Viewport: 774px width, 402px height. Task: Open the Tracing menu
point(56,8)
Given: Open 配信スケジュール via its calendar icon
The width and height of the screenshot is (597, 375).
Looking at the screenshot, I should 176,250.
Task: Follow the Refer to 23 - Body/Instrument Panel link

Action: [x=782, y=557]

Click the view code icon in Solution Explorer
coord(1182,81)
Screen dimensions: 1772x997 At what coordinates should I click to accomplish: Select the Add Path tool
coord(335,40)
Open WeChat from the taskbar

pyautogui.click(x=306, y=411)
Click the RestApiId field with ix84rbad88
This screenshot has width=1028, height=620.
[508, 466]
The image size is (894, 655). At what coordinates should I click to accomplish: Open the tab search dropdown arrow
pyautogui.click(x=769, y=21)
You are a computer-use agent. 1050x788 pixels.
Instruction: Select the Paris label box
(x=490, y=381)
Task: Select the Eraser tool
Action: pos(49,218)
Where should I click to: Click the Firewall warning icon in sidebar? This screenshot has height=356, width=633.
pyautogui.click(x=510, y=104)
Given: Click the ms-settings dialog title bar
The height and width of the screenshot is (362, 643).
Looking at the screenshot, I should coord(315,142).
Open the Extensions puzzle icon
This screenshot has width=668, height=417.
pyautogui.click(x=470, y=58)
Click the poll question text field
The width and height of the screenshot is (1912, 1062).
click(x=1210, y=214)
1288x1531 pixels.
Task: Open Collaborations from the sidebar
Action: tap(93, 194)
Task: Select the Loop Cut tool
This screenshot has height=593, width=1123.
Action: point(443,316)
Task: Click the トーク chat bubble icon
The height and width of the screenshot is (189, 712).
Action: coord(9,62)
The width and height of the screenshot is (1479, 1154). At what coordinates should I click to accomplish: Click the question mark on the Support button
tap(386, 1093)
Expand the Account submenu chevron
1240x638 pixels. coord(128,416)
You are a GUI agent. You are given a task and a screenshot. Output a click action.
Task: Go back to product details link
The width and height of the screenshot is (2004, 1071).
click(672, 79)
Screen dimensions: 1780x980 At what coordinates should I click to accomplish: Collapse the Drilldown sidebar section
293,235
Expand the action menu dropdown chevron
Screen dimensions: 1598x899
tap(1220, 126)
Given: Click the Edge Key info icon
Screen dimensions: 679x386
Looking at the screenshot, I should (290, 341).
========================
▸ **PROBLEM DESCRIPTION**
Within the listing above, extract exactly the lines from the line with "The height and width of the screenshot is (362, 643)." to the line with "Click the poll question text field", the two named lines included, and no others.

▸ **RESULT BELOW**
The height and width of the screenshot is (362, 643).
Looking at the screenshot, I should coord(315,142).
Open the Extensions puzzle icon
This screenshot has width=668, height=417.
pyautogui.click(x=470, y=58)
Click the poll question text field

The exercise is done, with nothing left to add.